(A run of records)

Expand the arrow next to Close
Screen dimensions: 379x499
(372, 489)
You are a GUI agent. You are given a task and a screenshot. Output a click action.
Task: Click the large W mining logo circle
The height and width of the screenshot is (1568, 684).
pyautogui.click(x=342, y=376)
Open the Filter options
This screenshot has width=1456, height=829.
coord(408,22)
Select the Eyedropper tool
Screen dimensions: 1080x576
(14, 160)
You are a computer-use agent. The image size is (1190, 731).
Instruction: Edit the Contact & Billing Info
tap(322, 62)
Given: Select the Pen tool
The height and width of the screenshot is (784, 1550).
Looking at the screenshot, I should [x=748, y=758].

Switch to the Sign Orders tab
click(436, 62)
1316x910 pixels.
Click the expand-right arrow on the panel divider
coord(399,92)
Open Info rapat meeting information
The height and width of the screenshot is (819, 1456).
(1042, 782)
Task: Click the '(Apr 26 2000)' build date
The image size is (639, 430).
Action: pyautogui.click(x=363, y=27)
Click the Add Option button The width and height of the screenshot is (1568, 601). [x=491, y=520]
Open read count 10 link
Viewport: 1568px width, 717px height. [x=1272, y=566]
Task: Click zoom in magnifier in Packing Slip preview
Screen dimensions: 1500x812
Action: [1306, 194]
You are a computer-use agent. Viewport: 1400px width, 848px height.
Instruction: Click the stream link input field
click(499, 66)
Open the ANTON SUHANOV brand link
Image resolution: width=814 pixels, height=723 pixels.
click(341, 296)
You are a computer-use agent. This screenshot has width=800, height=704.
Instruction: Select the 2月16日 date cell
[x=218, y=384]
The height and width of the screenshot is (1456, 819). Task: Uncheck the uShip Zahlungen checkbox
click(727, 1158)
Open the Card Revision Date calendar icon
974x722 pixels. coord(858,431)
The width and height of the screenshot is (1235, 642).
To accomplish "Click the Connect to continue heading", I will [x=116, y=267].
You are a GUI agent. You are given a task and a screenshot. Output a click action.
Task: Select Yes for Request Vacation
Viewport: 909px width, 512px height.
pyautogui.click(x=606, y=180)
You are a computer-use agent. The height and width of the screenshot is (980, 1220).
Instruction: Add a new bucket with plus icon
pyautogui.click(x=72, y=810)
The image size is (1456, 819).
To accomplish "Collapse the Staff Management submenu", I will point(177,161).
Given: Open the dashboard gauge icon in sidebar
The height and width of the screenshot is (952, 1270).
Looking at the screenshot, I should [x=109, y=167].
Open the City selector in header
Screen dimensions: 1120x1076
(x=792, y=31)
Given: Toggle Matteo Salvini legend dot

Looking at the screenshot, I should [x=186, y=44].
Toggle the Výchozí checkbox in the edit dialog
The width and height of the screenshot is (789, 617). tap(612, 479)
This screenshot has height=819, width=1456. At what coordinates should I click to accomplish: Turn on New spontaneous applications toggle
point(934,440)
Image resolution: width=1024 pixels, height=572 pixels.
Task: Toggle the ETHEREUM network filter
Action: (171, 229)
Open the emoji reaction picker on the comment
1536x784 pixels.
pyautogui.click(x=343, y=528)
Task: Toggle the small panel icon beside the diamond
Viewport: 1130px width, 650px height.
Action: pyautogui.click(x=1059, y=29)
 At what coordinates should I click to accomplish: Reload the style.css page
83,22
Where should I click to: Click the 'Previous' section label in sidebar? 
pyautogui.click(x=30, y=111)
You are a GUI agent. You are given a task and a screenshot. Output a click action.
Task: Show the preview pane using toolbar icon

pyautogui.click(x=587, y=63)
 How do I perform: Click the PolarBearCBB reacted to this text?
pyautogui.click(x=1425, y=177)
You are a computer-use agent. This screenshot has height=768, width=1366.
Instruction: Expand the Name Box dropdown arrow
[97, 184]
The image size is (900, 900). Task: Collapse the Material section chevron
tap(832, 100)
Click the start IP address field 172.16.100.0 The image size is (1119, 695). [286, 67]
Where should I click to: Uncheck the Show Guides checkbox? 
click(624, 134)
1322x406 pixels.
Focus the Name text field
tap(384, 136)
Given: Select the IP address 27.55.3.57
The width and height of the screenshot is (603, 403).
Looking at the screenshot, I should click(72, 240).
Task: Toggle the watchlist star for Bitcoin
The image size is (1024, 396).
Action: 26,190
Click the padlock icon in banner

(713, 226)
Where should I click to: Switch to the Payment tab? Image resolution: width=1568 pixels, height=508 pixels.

Exercise: Count the lines in the material above that contain the string "what", where case counts. Reply with the number alone.

Expected output: 2